Le "krinomen" est un débat critique qui regroupe les étudiants d'Arts du spectacle (théâtre et danse) de l'Université Bordeaux Montaigne, de la Licence 1 au Master 2. Ce blog constitue un support d'informations sur les spectacles vus pendant l'année, ainsi que le lieu de publication d'une partie des travaux réalisés en TD de critique (critiques de spectacles, entretiens...).

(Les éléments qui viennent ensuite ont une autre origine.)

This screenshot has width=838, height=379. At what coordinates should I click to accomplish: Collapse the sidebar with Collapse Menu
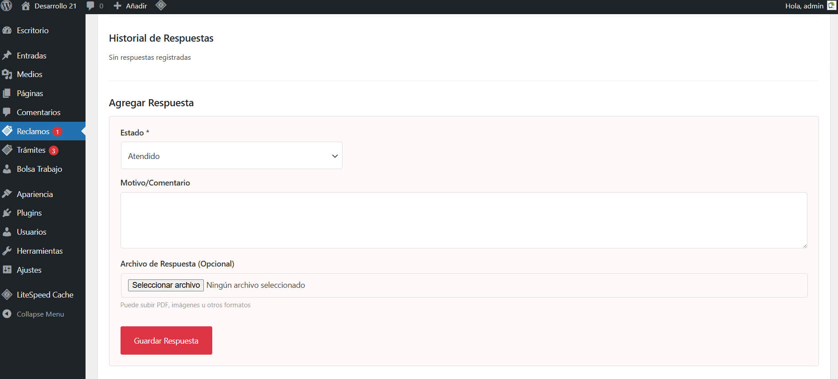point(34,314)
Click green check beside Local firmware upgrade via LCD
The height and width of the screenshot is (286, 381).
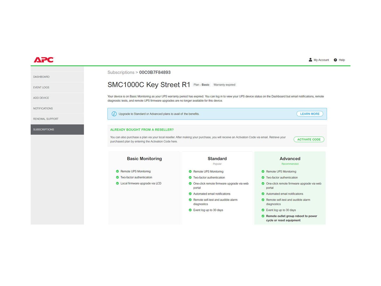tap(117, 183)
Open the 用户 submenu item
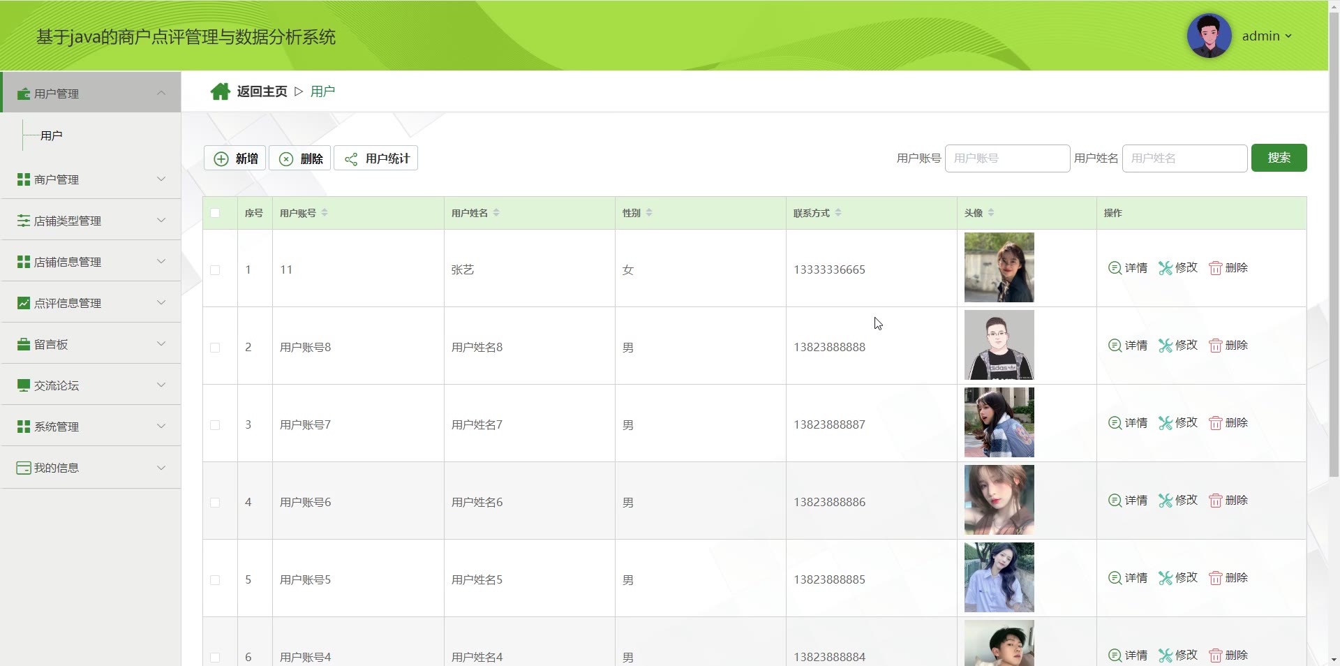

© Jean-Christophe Sounalet
« Pour cette nouvelle création, le collectif AOC met une fois de plus, le spectaculaire au service d’un propos qui les touche : l’individu face au groupe. Le fameux "vivre ensemble" est observé, interrogé, décortiqué, chorégraphié… Comment affirmer sa singularité dans une société hyper codifiée ? Comment s’intégrer, trouver sa tribu, y vieillir, s’en défaire, être ou non dans la norme, se trouver, se comprendre ? C’est par le biais du mouvement, de l’humour, du contrepoint et quelquefois de l’absurdité, qu’ils tentent de trouver une réponse à ces éternelles questions. Trampoline, trapèze ballant, cadre aérien, mât chinois, fil de fer… le geste acrobatique s’inscrit dans la narration comme support du vécu, de l’intime à l’universel. Pour bousculer leurs propres codes et donner corps à cette expérience, les quatre fondateurs du collectif ont invité de nouveaux partenaires sur la piste et convié Harold Henning pour la mise en scène, en aspirant à un cirque vivifiant pour les yeux, les oreilles et stimulant pour l’esprit. » Tel est le texte de présentation délivré pour leur spectacle.
Autour du spectacle
Le collectif
En mars 2000 naît le Collectif A (Appellation) O (d’Origine) C (Circassienne) à l’envie de six artistes tout juste diplômés du CNAC ainsi que d’une administratrice. En gardant cet atome solide, ils accueillent depuis leur création des électrons libres le temps d’un spectacle, d’ateliers, de projets. Fort d’une énergie abondante et de leur langage commun, ils créent et produisent en 2002 « La Syncope du 7 ». Ce spectacle leur permet de préciser et déterminer clairement l’ambition de leur compagnie : le mariage de plusieurs disciplines circassiennes, la manière de les faire s’embrasser, se confronter, « l’écrire ensemble » en prenant pour base leur passion du cirque, le temps d’un spectacle.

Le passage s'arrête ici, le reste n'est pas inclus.